None of the above removes the need to run the software yourself. This is the step people are most tempted to skip now, and it is the one that catches what everything else misses.

A green pipeline is a signal. It is not proof that your software does what you think it does. Automated tests only check the things you thought to check. Running the thing yourself, exercising the real paths, poking at the edges, is how you find the assumption the whole test suite quietly shares with the bug. QA is not a box you tick after the checks pass. At generation speed it becomes one of the highest-leverage things an engineer does, because it is the only layer that brings human judgment to bear on software no human wrote line by line.

Teams that treat QA as a core engineering function, rather than a phase they graduated out of, are the ones this speed will not break.
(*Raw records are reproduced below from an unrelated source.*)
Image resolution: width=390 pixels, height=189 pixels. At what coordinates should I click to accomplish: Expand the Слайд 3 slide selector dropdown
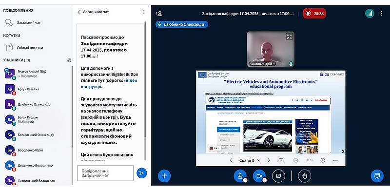(250, 160)
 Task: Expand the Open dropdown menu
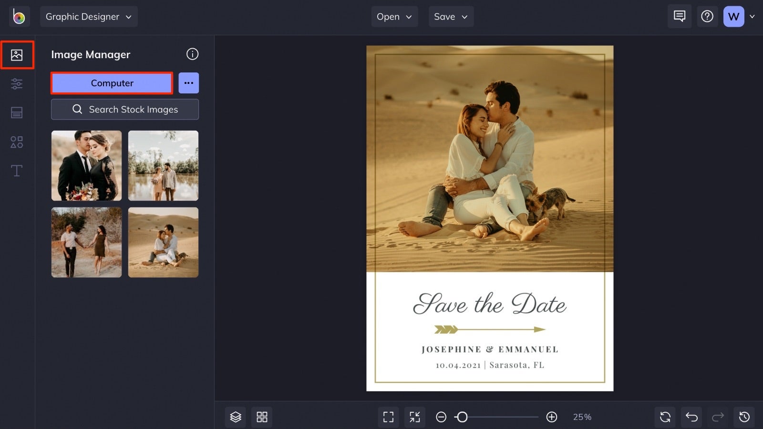[394, 17]
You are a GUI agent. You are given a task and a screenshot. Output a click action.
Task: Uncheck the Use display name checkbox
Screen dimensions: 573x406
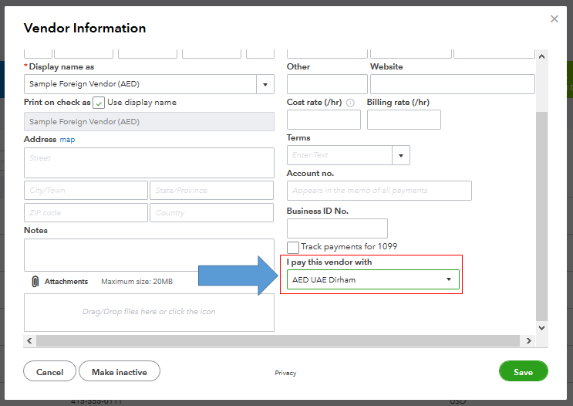click(99, 103)
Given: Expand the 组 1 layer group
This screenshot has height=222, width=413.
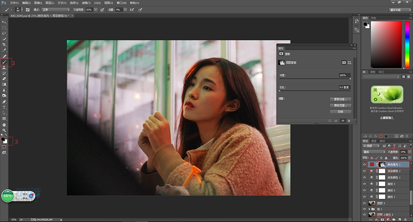Looking at the screenshot, I should (370, 209).
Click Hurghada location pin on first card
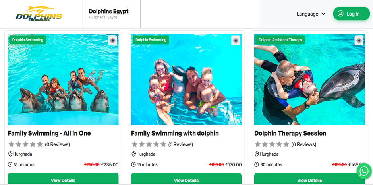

Open source makes the code better, for free

There is one more layer, and it is the strongest one I know of. Open source your code and it gets tested at a scale you could never reproduce in-house. Thousands of people run it in environments you never imagined, on inputs you never thought to generate, and every bug they hit and report comes back and makes the code more robust. No internal test suite competes with real usage at that volume.

Auditability and good citizenship are real, but the benefit that changes the code itself is simpler. Public code is massively tested code, and massively tested code is better code. Every one of xberg's libraries is open source partly for this reason.

The shape of it

Put together, the verification layer looks like this: static analysis and types catch the cheap errors, comprehensive end-to-end and integration tests prove the behavior, agents do first-pass review against written guidelines, you test it by hand to catch what the machines missed, and open source turns your users into the largest test suite you will ever have.

Code review did not become optional. It became a system instead of a person. Build that system, and you can move as fast as the models let you without lying to yourself about whether it works.

Top comments (3)

Viktor • Jul 5

The "move verification onto things that keep up" framing is the right instinct - the diff-reading human was always the bottleneck, and pretending review still scales just papers over the gap. Where I'd push: at generation speed the tests are getting generated too, so "the suite is the reviewer that never gets tired" can quietly become a suite that's confidently, consistently green on the wrong behavior. A tireless reviewer with a blind spot just applies the blind spot faster.

The layer I'd add under yours: something that verifies the verifier has teeth. Mutation testing is the cheap version - flip a > to >=, delete a line, see if any test goes red. If nothing fails, that test is decoration, and a green wall of decoration is exactly what you don't want backing a large generated change. Same logic for the agent-review layer: the guidelines only hold if you occasionally feed it a known-bad diff and confirm it catches it, otherwise you're trusting a reviewer you've never calibrated.

How are you keeping the e2e suite honest when a chunk of it is itself AI-written - anything beyond coverage numbers?

Edu Peralta • Jul 5

Agreed that reviewing every line by hand does not scale, but I would push back on the word 'instead'. A verification layer tells you whether the code works, not whether it did the thing you actually asked for. I have watched an agent turn a red test green by quietly rewriting the test, and watched it solve the wrong problem flawlessly, both of which sail through CI. What still catches those for me is reading the diff for intent rather than correctness, so I run the verification layer AND skim the change, just at a higher altitude than line by line.

Alex Shev • Jul 6

Verification layers are becoming the real bottleneck for AI-assisted coding. Generation got cheap; proving that the generated change matches intent is still where teams spend trust.